*** Provided text ***

News, football, movies, music and many more joys of life are acquired from the television set, providing an impeccable combination of sound and images (both static and moving) unlike any other medium of communication and entertainment.
The TV brings stories to life in our homes, cars, schools and anywhere else we desire to take it with, but a research study published on Tuesday this week revealed a devastating outcome for TV viewers who spend long hours in front of their sets.
The research was published in the American Heart Association’s journal “Circulation” and it revealed that “People who watch TV for five or more hours a day appear to be at much greater risk of dying from a blood clot in the lung”.
This condition is referred to in the medical field as “Pulmonary Embolism” which in simple terms is a blood clot.
The blood clot is fostered when a person spends a long time without activity in the lower body (like when watching TV on a couch) accompanied by slow blood flow.
The clot which usually begins in the legs and pelvis may then embark on a journey to one’s lungs where it can cause danger once it gets lodged in a blood vessel.
Pulmonary Embolism shares symptoms with other common chronic conditions which makes diagnosis even much harder. Symptoms include chest pains and shortness of breath, things one can get from asthma or even excessive smoking.
The condition is also common among travelers who spend long hours sitting in planes or buses destined for distant areas without rest.
To prevent the occurrence of this deadly blood clot, viewers and long distance travelers are advised to take some water when sitting for long hours, take breaks while watching TV or travelling and also do some bit of stretching to encourage blood flow to the lower parts of the body.

*** End of Provided text ***
*** Source data ***

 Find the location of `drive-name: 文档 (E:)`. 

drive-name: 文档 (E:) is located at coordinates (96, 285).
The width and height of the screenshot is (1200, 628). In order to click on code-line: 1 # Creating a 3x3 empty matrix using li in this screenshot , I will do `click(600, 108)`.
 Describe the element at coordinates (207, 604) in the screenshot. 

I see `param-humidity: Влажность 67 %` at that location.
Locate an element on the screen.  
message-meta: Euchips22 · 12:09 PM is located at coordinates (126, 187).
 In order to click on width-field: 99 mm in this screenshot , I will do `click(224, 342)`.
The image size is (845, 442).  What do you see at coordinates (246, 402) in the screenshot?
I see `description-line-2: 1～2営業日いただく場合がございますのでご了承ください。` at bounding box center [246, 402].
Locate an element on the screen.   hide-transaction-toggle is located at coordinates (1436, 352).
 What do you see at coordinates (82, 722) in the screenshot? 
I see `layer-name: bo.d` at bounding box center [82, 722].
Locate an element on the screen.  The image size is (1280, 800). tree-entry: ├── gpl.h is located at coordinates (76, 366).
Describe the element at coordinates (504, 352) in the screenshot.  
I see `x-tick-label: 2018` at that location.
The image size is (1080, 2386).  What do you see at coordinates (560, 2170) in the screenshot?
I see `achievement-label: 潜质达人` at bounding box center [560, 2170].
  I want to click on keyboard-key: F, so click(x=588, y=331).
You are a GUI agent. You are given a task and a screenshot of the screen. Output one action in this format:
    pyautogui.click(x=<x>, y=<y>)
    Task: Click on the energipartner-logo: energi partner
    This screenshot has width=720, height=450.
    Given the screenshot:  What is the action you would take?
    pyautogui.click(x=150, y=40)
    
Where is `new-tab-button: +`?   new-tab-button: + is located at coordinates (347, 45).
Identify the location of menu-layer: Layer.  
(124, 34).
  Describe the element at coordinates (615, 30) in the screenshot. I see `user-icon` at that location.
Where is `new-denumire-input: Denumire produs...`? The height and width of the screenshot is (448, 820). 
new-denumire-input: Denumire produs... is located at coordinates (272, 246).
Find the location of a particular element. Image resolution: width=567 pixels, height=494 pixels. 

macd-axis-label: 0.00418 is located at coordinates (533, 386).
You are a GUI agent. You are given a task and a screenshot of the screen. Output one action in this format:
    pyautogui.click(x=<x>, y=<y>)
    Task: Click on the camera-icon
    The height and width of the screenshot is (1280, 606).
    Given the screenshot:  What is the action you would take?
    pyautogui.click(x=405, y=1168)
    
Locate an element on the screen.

*** End of Source data ***

About this task: Reproduce the passage of the article on TV viewing and blood clots between "This condition is" and "areas without rest.", inclusive.

Answer section:
This condition is referred to in the medical field as “Pulmonary Embolism” which in simple terms is a blood clot.
The blood clot is fostered when a person spends a long time without activity in the lower body (like when watching TV on a couch) accompanied by slow blood flow.
The clot which usually begins in the legs and pelvis may then embark on a journey to one’s lungs where it can cause danger once it gets lodged in a blood vessel.
Pulmonary Embolism shares symptoms with other common chronic conditions which makes diagnosis even much harder. Symptoms include chest pains and shortness of breath, things one can get from asthma or even excessive smoking.
The condition is also common among travelers who spend long hours sitting in planes or buses destined for distant areas without rest.